Today’s almost birthday boy (the 22nd) is Nick Cave. I’ve
already posted on three Cave songs—one from early in my listening to him—1986’s
“Sad Waters”—and two from the two albums of his I still like best: “Brompton Oratory” from The Boatman’s Call
(1997) and “There She Goes, My Beautiful World” from Abbatoir Blues (2004)—so I feel I should do something from his most
recent album, particularly as I caught him over the summer on tour for Push the Sky Away (2013).
I went with the title track which had become the “can’t get
it out of my head” song by the time I saw him in Philly in July. It’s a song
that’s suitable to the moment on this blog because it’s following Leonard Cohen’s
“Tower of Song.” Cave covered that song in a raucous, shambolic, irreverent
version on 1991’s I’m Your Fan, a
tribute album to Cohen with a great range of contributors and songs chosen.
Cave also covered “Avalanche,” a fearsome and uncompromising Cohen song from
his fiercely uncompromising album Songs
of Love and Hate (1971) which Cave has called a longtime favorite.

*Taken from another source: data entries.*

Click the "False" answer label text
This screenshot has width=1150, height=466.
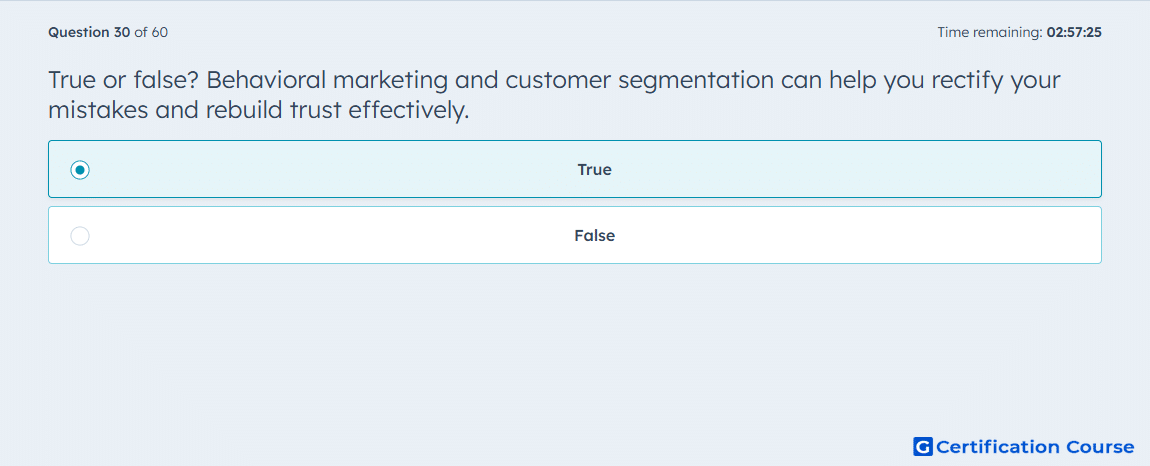595,236
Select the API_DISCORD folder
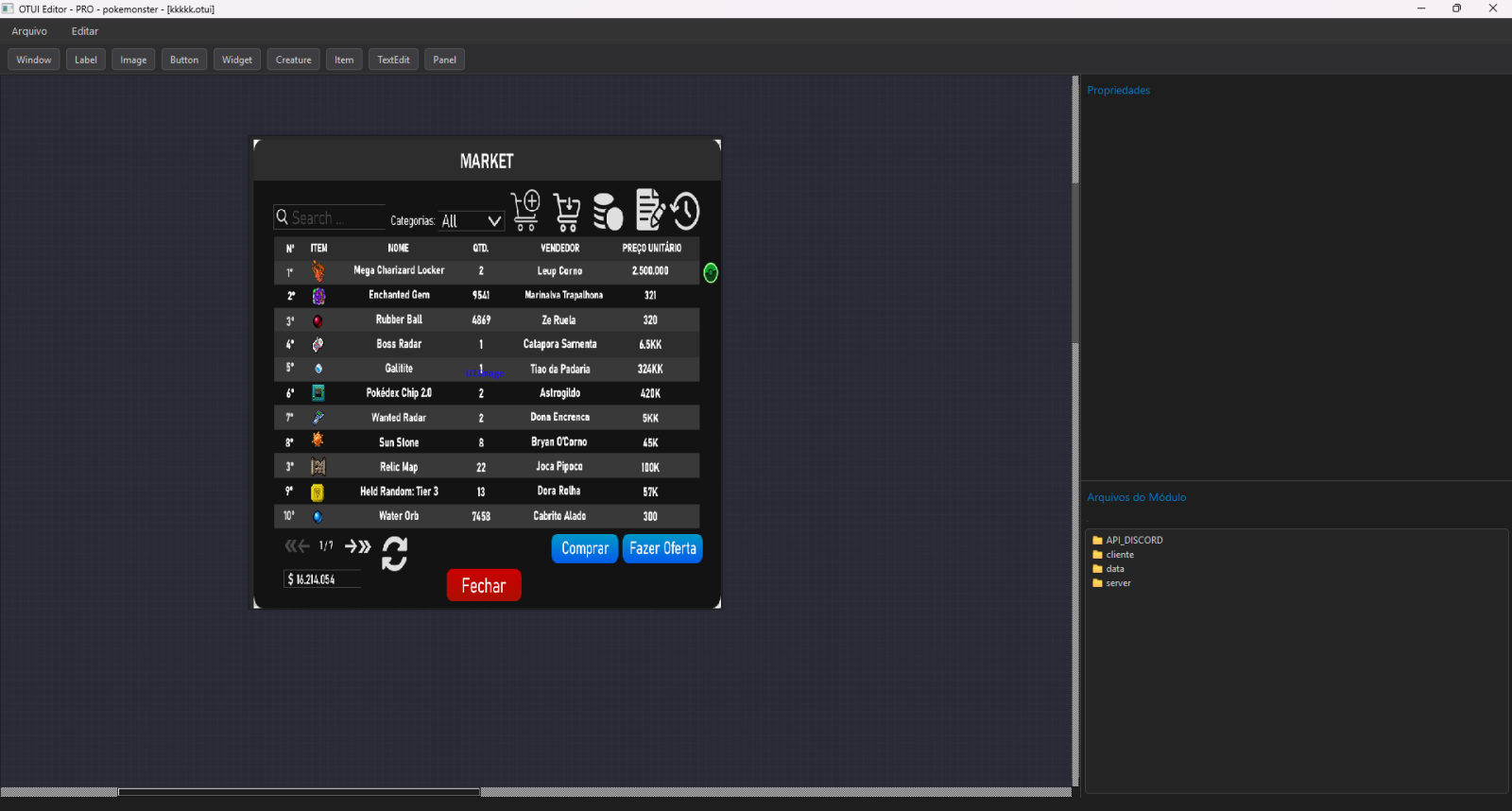The width and height of the screenshot is (1512, 811). 1134,541
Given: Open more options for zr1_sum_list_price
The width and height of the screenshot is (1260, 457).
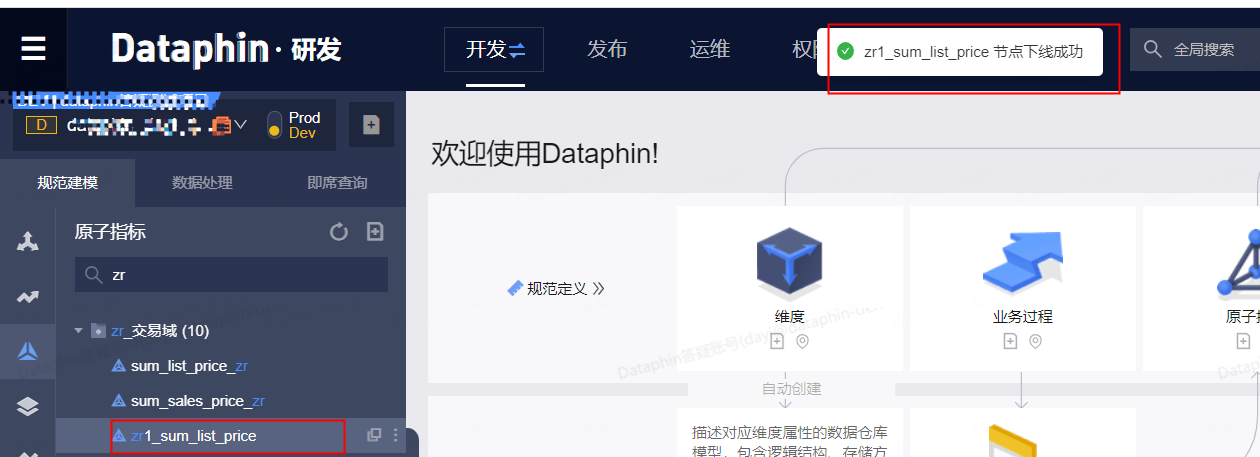Looking at the screenshot, I should 395,435.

So, in a way, any Cave song would be fitting due to his
acknowledged admiration for Cohen—in Cave’s version of “Tower” he says, “I said
to Lenny Cohen ‘how lonely does it get?’ Lenny Cohen hasn’t answered me yet—a
million floors above me, in the Tower of Song.” Today’s song, with its very
lowkey approach and those background girls that almost equal or dominate the
lead vocal in the mix, is very Cohenesque in its approach, its sound, in Cave's
almost spoken intoning, and in the simplicity of its lyrics. Very direct, very
deliberate.
From a vision of the sun rising over a field while “riding,
riding,” Cave chooses not to take away the hopefulness of the first rays of the
new rising sun, but rather seems to see it as a breaking light suggesting time
is nearly up. The refrain “you’ve got it, just keep on pushing, keep on
pushing, push the sky away” is a way of saying you want to remain earthbound
for the near future, not go rapturing your way to heaven any time soon.
“They don’t let a woman kill you, not in the tower of song,”
Cohen says in “Tower,” and Cave seems to be meditating on the other things that
might make you want to say the jig is up. “If you feel you got everything you
came for / If you got everything and you don’t want no more.” That’s the sort
of surfeit that suggests “I’ve had enough.” Not so much a plea for something
else or better, just a “no more of this, please” vibe. Something to hold at bay
with that sky, Cave says.
Likewise if your friends say you should do it different or
if they say you should do it the same. No offense to your friends, but . . .
what the fuck do they know? It’s not so much that they’re wrong but that they
just always have some comment, so if you can let those comments fall about you like
the inevitable descent of leaves then . . . maybe, you can push the sky away.
Otherwise, it might become a consummation devoutly to be wished.
And some people say it’s
just rock and roll / Aww, but it gets you right down to your soul. Ay, there’s the rub that makes calamity of
such long life, for who would bear the whips and scorns of time if not for the
fact of . . . rock’n’roll.
Happy birthday, Nick, keep on pushing.